Items from a dataset:

* * * *

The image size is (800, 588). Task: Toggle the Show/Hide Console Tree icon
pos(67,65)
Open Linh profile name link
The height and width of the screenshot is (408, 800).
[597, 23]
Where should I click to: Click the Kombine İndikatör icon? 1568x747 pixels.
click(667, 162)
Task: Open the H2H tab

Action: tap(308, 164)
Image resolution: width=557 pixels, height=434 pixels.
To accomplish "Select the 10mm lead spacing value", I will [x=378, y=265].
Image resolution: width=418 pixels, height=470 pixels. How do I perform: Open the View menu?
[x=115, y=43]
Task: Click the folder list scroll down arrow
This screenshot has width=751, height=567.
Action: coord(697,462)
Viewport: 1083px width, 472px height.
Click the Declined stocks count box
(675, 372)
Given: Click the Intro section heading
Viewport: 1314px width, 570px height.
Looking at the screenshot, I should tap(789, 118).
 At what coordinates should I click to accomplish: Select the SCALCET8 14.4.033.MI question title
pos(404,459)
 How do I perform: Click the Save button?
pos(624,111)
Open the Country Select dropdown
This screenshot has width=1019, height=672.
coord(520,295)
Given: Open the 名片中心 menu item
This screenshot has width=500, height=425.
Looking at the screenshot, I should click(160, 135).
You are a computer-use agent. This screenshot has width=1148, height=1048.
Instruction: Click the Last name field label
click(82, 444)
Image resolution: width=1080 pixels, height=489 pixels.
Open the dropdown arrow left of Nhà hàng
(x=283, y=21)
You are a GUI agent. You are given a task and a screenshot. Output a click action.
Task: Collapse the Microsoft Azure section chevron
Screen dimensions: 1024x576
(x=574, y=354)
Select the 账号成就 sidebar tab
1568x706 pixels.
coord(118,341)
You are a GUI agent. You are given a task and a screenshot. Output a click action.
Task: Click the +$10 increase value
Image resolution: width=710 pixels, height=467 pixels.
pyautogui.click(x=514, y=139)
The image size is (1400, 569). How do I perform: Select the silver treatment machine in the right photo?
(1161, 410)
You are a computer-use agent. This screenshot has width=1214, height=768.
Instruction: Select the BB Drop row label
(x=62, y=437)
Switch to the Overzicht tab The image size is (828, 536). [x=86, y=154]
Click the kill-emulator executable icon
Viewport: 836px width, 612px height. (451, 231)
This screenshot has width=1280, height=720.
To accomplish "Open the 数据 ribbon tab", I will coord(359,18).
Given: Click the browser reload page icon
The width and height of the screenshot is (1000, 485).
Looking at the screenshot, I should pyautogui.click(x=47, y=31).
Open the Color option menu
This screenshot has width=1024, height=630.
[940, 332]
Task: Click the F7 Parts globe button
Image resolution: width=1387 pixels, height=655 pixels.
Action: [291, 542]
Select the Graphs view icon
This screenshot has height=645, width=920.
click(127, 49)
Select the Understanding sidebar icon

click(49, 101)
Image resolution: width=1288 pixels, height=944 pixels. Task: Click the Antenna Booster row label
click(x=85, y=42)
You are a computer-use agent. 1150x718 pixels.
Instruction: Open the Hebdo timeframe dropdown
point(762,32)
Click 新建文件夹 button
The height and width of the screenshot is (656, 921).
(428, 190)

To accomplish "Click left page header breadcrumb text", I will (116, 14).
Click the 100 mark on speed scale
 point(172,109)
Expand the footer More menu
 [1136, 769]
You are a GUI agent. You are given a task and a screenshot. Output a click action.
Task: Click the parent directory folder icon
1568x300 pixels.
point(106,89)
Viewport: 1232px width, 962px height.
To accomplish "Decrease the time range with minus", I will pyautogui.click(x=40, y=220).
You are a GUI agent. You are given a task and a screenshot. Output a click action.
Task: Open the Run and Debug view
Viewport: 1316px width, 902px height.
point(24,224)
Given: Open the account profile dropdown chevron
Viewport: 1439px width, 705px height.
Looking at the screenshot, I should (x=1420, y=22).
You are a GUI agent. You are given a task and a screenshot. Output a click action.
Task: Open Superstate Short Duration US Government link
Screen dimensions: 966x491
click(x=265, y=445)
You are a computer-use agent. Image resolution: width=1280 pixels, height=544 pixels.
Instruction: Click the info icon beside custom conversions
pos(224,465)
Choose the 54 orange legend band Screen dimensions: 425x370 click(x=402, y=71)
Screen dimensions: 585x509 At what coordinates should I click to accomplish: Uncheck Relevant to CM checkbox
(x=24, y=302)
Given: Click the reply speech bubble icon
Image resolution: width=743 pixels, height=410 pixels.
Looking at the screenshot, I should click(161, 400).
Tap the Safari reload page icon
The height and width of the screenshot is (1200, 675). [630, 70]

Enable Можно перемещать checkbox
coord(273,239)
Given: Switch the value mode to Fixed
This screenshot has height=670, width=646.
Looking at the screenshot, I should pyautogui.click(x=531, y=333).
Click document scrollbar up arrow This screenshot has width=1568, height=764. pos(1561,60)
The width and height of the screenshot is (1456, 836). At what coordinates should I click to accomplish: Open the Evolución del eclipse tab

* * * *

**ASSIGNMENT:** Each record above must be output without any alteration.

**RESULT BELOW:**
The image size is (800, 588). Task: Toggle the Show/Hide Console Tree icon
pos(67,65)
Open Linh profile name link
The height and width of the screenshot is (408, 800).
[597, 23]
Where should I click to: Click the Kombine İndikatör icon? 1568x747 pixels.
click(667, 162)
Task: Open the H2H tab

Action: tap(308, 164)
Image resolution: width=557 pixels, height=434 pixels.
To accomplish "Select the 10mm lead spacing value", I will [x=378, y=265].
Image resolution: width=418 pixels, height=470 pixels. How do I perform: Open the View menu?
[x=115, y=43]
Task: Click the folder list scroll down arrow
This screenshot has width=751, height=567.
Action: coord(697,462)
Viewport: 1083px width, 472px height.
Click the Declined stocks count box
(675, 372)
Given: Click the Intro section heading
Viewport: 1314px width, 570px height.
Looking at the screenshot, I should tap(789, 118).
 At what coordinates should I click to accomplish: Select the SCALCET8 14.4.033.MI question title
pos(404,459)
 How do I perform: Click the Save button?
pos(624,111)
Open the Country Select dropdown
This screenshot has width=1019, height=672.
coord(520,295)
Given: Open the 名片中心 menu item
This screenshot has width=500, height=425.
Looking at the screenshot, I should click(160, 135).
You are a computer-use agent. This screenshot has width=1148, height=1048.
Instruction: Click the Last name field label
click(82, 444)
Image resolution: width=1080 pixels, height=489 pixels.
Open the dropdown arrow left of Nhà hàng
(x=283, y=21)
You are a GUI agent. You are given a task and a screenshot. Output a click action.
Task: Collapse the Microsoft Azure section chevron
Screen dimensions: 1024x576
(x=574, y=354)
Select the 账号成就 sidebar tab
1568x706 pixels.
coord(118,341)
You are a GUI agent. You are given a task and a screenshot. Output a click action.
Task: Click the +$10 increase value
Image resolution: width=710 pixels, height=467 pixels.
pyautogui.click(x=514, y=139)
The image size is (1400, 569). How do I perform: Select the silver treatment machine in the right photo?
(1161, 410)
You are a computer-use agent. This screenshot has width=1214, height=768.
Instruction: Select the BB Drop row label
(x=62, y=437)
Switch to the Overzicht tab The image size is (828, 536). [x=86, y=154]
Click the kill-emulator executable icon
Viewport: 836px width, 612px height. (451, 231)
This screenshot has width=1280, height=720.
To accomplish "Open the 数据 ribbon tab", I will coord(359,18).
Given: Click the browser reload page icon
The width and height of the screenshot is (1000, 485).
Looking at the screenshot, I should pyautogui.click(x=47, y=31).
Open the Color option menu
This screenshot has width=1024, height=630.
[940, 332]
Task: Click the F7 Parts globe button
Image resolution: width=1387 pixels, height=655 pixels.
Action: [291, 542]
Select the Graphs view icon
This screenshot has height=645, width=920.
click(127, 49)
Select the Understanding sidebar icon

click(49, 101)
Image resolution: width=1288 pixels, height=944 pixels. Task: Click the Antenna Booster row label
click(x=85, y=42)
You are a computer-use agent. 1150x718 pixels.
Instruction: Open the Hebdo timeframe dropdown
point(762,32)
Click 新建文件夹 button
The height and width of the screenshot is (656, 921).
(428, 190)

To accomplish "Click left page header breadcrumb text", I will (116, 14).
Click the 100 mark on speed scale
 point(172,109)
Expand the footer More menu
 [1136, 769]
You are a GUI agent. You are given a task and a screenshot. Output a click action.
Task: Click the parent directory folder icon
1568x300 pixels.
point(106,89)
Viewport: 1232px width, 962px height.
To accomplish "Decrease the time range with minus", I will pyautogui.click(x=40, y=220).
You are a GUI agent. You are given a task and a screenshot. Output a click action.
Task: Open the Run and Debug view
Viewport: 1316px width, 902px height.
point(24,224)
Given: Open the account profile dropdown chevron
Viewport: 1439px width, 705px height.
Looking at the screenshot, I should (x=1420, y=22).
You are a GUI agent. You are given a task and a screenshot. Output a click action.
Task: Open Superstate Short Duration US Government link
Screen dimensions: 966x491
click(x=265, y=445)
You are a computer-use agent. Image resolution: width=1280 pixels, height=544 pixels.
Instruction: Click the info icon beside custom conversions
pos(224,465)
Choose the 54 orange legend band Screen dimensions: 425x370 click(x=402, y=71)
Screen dimensions: 585x509 At what coordinates should I click to accomplish: Uncheck Relevant to CM checkbox
(x=24, y=302)
Given: Click the reply speech bubble icon
Image resolution: width=743 pixels, height=410 pixels.
Looking at the screenshot, I should click(161, 400).
Tap the Safari reload page icon
The height and width of the screenshot is (1200, 675). [630, 70]

Enable Можно перемещать checkbox
coord(273,239)
Given: Switch the value mode to Fixed
This screenshot has height=670, width=646.
Looking at the screenshot, I should pyautogui.click(x=531, y=333).
Click document scrollbar up arrow This screenshot has width=1568, height=764. pos(1561,60)
The width and height of the screenshot is (1456, 836). At what coordinates should I click to accomplish: Open the Evolución del eclipse tab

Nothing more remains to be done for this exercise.